TASKS FOR THIS EXERCISE:
a: According to the chlorine article, why do UV and ozone have considerable limitations as disinfection methods?
b: Repeat the part of the chlorine article that opens with the words containing "Chlorine in drinking water is" and closes with "have considerable limitations.".

17 Dec Effective and efficient use of chlorine in the offshore and marine industries
Chlorine is by far the most commonly used disinfectant in potable water systems.
It is the method of choice for most municipal water operations in all regions of the world. Where used, it has been key to the elimination of waterborne diseases such as cholera, typhoid and dysentery.
The near universal adoption of this method can be attributed to the following factors:
- Its efficacy against waterborne pathogens (bacteria, viruses, protozoa, and helminths). Disinfection with chlorine can achieve greater than 99.9% destruction of bacteria
- The accuracy with which the process can be monitored and controlled. Its high solubility in water makes it easy to apply in controlled amounts
- It is inexpensive and relatively convenient to produce, store, transport, and use
- Its highly satisfactory performance as a disinfectant has been established by decades of use. It has been so successful that freedom from epidemics of waterborne diseases is now virtually taken for granted. There are no documented cases of ill health due to its correct and controlled use within potable water systems.
Chlorine in drinking water is safe for consumption. The small amount of chlorine typically used to disinfect water does not pose risks to human health. The World Health Organisation (WHO) has established a guideline value of 5mg/L (ppm) for chlorine in drinking water, meaning that such concentrations are considered acceptable for lifelong human consumption.
Chlorine is a residual disinfectant. That is to say in a correctly administered procedure, the disinfectant property of the chlorine, and therefore control, is found wherever the water is found. This differentiates it from non-residual disinfection methods such as UV and ozone. These methods of disinfectant do not “travel” with the water and therefore have considerable limitations.

DATA EXTRACT:

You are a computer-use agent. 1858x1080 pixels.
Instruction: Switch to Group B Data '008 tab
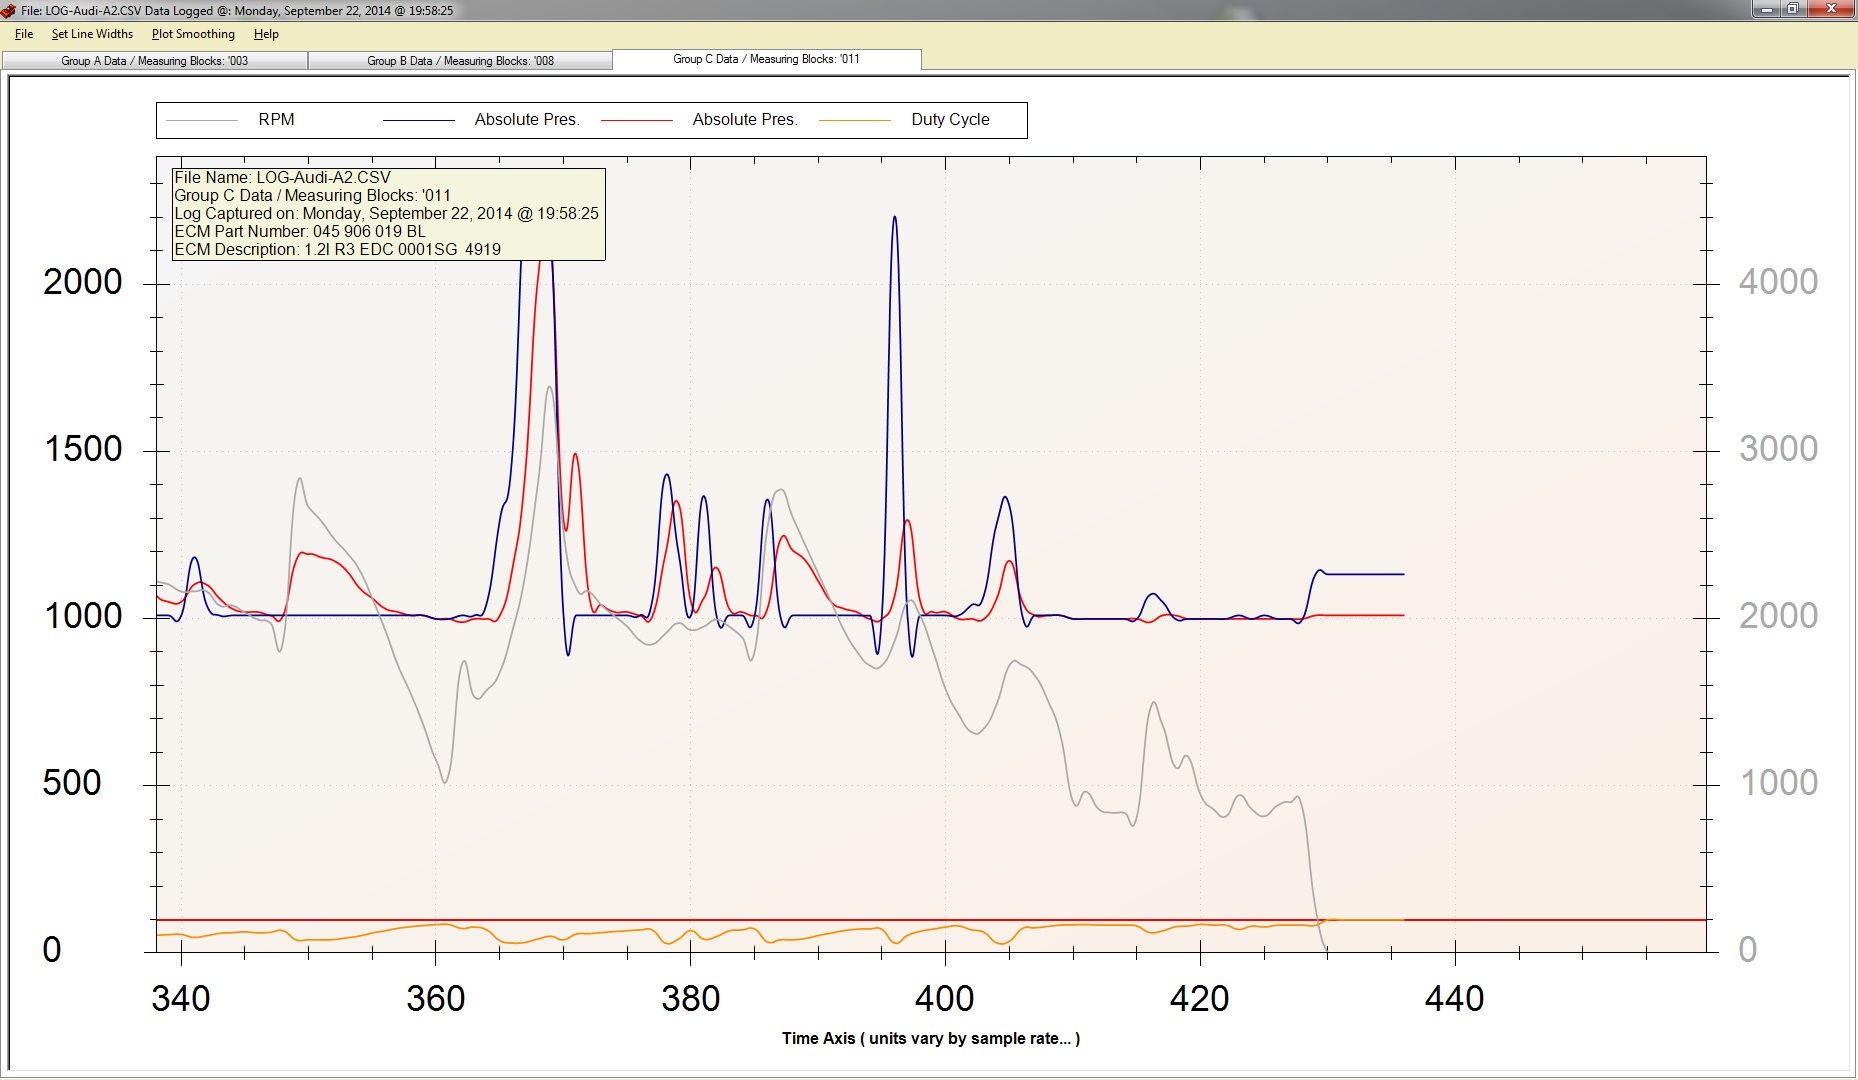coord(460,61)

ANSWERS BY ITEM NUMBER:
a: UV and ozone are non-residual methods, so their disinfecting effect does not "travel" with the water. Chlorine is residual: when used correctly, its disinfectant property, and therefore control, is found wherever the water is found.

b:
Chlorine in drinking water is safe for consumption. The small amount of chlorine typically used to disinfect water does not pose risks to human health. The World Health Organisation (WHO) has established a guideline value of 5mg/L (ppm) for chlorine in drinking water, meaning that such concentrations are considered acceptable for lifelong human consumption.
Chlorine is a residual disinfectant. That is to say in a correctly administered procedure, the disinfectant property of the chlorine, and therefore control, is found wherever the water is found. This differentiates it from non-residual disinfection methods such as UV and ozone. These methods of disinfectant do not “travel” with the water and therefore have considerable limitations.